Our Fine Motor Stations aim to develop fine motor skills, language and handwriting. The activities help to develop strong, flexible fingers and promote better hand-eye co-ordination, differentiated movements and dexterity.
The language experience approach is a wonderful way to engage children in reading and writing. In language experience children are engaged in a rich learning experience to provide an experience that children will want to talk about. Teachers take dictation from the children, (or they have a go with their own writing) then use the children’s own words in shared reading experiences.

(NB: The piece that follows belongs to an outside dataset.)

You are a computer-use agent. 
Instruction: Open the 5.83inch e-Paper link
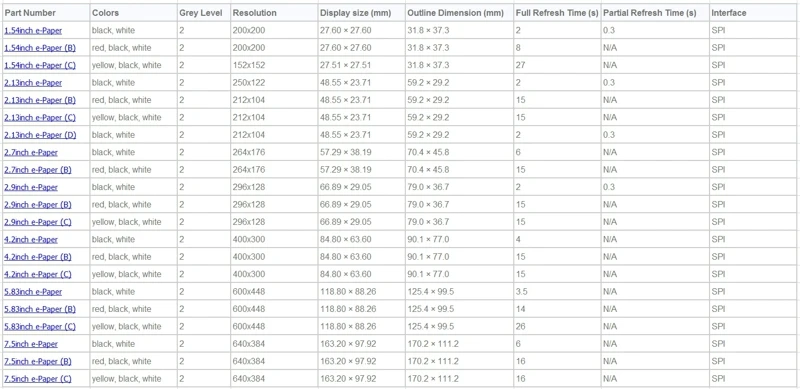pyautogui.click(x=33, y=291)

The children have been building relationships between numbers and a represented item. Counting and representing numbers with objects or pictures allows children to make connections between the real world and their developing math skills.
We engaged in drawing and painting self portraits. The children have been considering their personal identity and learning that everyone is unique and different.
The Pre Primary children have been immersed in our Fairytale unit this term.
We were inspired to build a castle in our shared role play area. The children collected lots of boxes from home and then had to plan, experiment and problem solve how to use the boxes to build a stable wall for our castle.
Unfortunately the rain and stormy weather one weekend proved that our structure was not stable enough to brave the elements!
Mr Searle came to our rescue, donating some large and strong boxes from his workplace.
We have made thrones for our King and Queen and have costumes for role play and dress ups in the Pre Primary Castle. Keep your eyes open and you may catch a glimpse of knights, wizards, witches, princes, princesses and fairies!
We have been integrating writing opportunities into our morning Fine Motor Groups. This week the children had to respond to a question posed by the teacher in our Thought Bubble. Children are encouraged to talk, draw, write and share on their journey to becoming more confident and flexible writers.
You can help by encouraging children to write for a range of relevant and meaningful purposes at home – creating shopping lists, letters and cards to family and friends, writing emails, keeping a holiday diary, labelling items and photos and leaving notes.
Give children opportunities to read aloud their writing attempts. Listen and focus on the message that they were trying to convey. If children are encouraged to express their meaning and are acknowledged, they will be more inclined to attempt to write.
Provide a quiet place for your child to write with lots of writing materials. Leave notes and messages for each other and engage in writing games. Write together and have FUN!